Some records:

<<<<

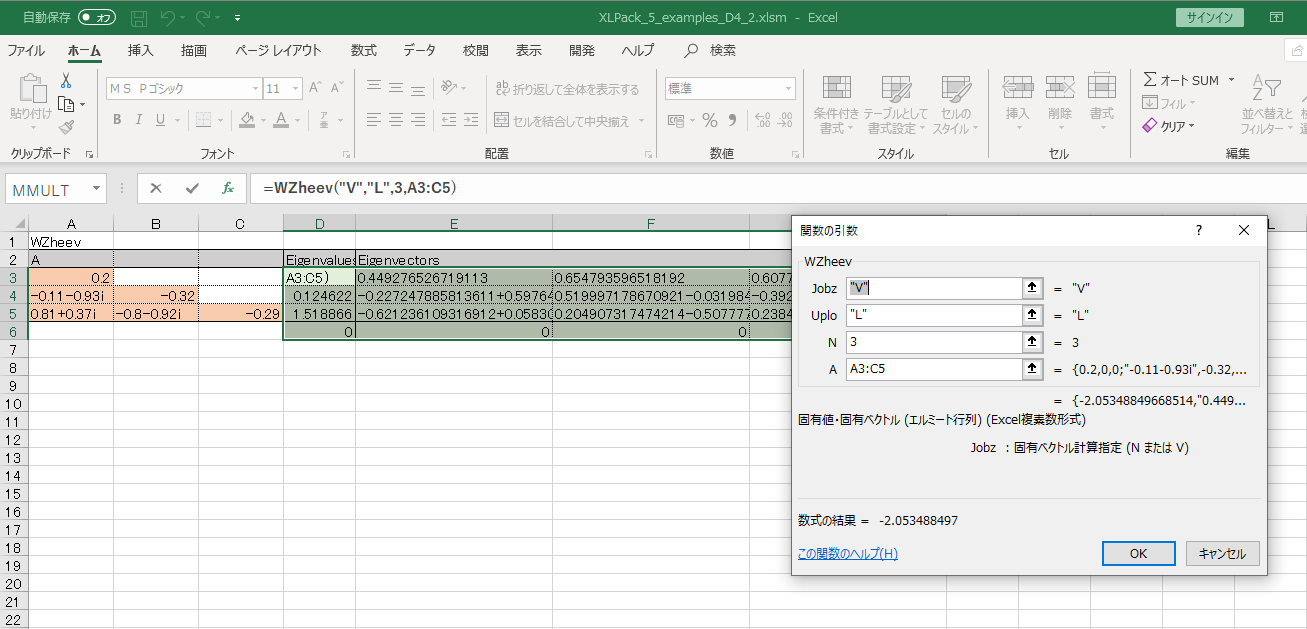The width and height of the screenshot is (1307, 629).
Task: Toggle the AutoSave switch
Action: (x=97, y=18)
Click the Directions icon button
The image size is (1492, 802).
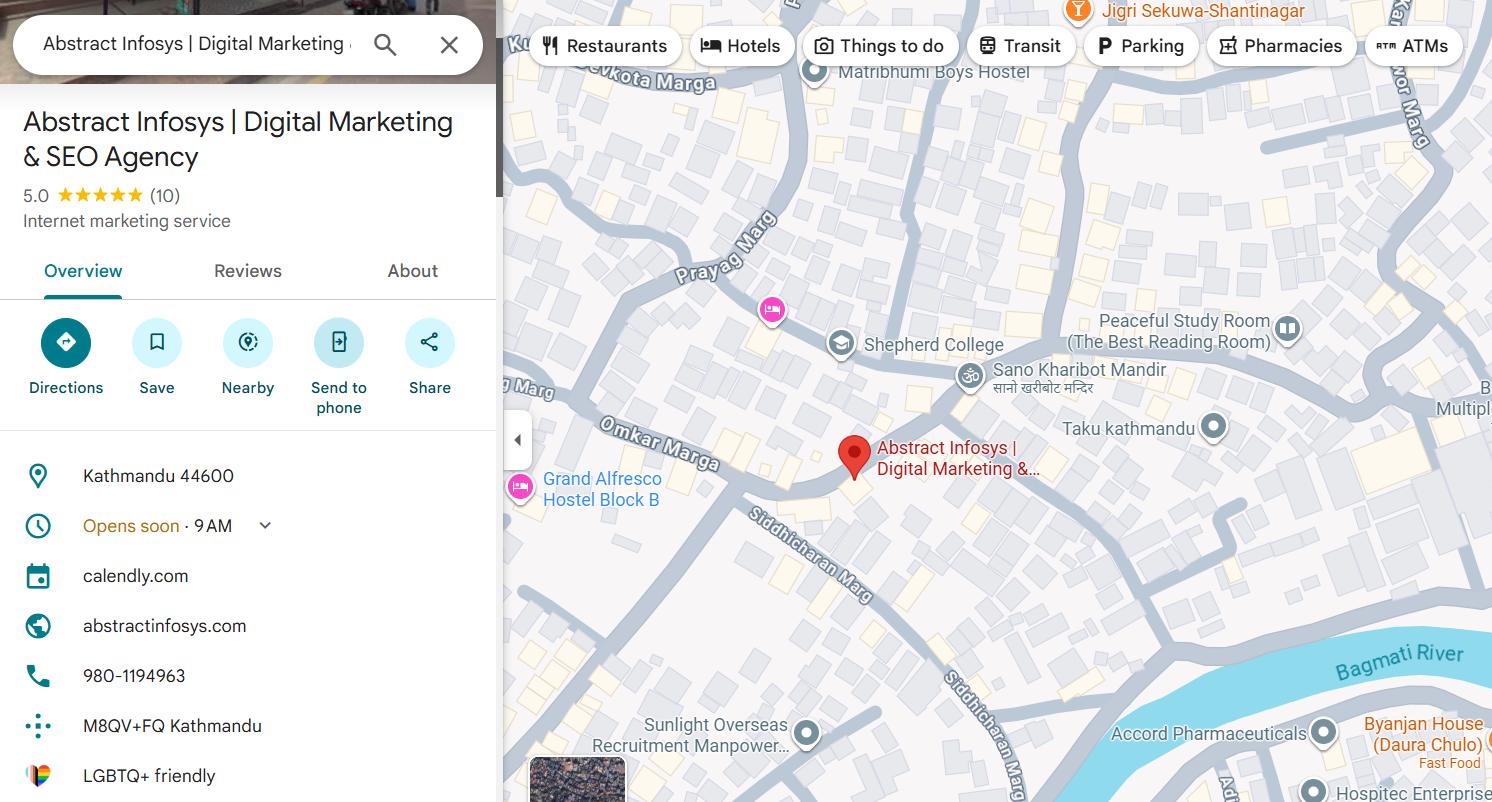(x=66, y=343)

>>>>

TASK TO CARRY OUT ▸
Copy out the records from the line containing "Click the Directions icon button" through the end of the records, reproducing every line as it appears. Leave the pictures out.

OUTPUT FOR THIS TASK ▸
Click the Directions icon button
The image size is (1492, 802).
(x=66, y=343)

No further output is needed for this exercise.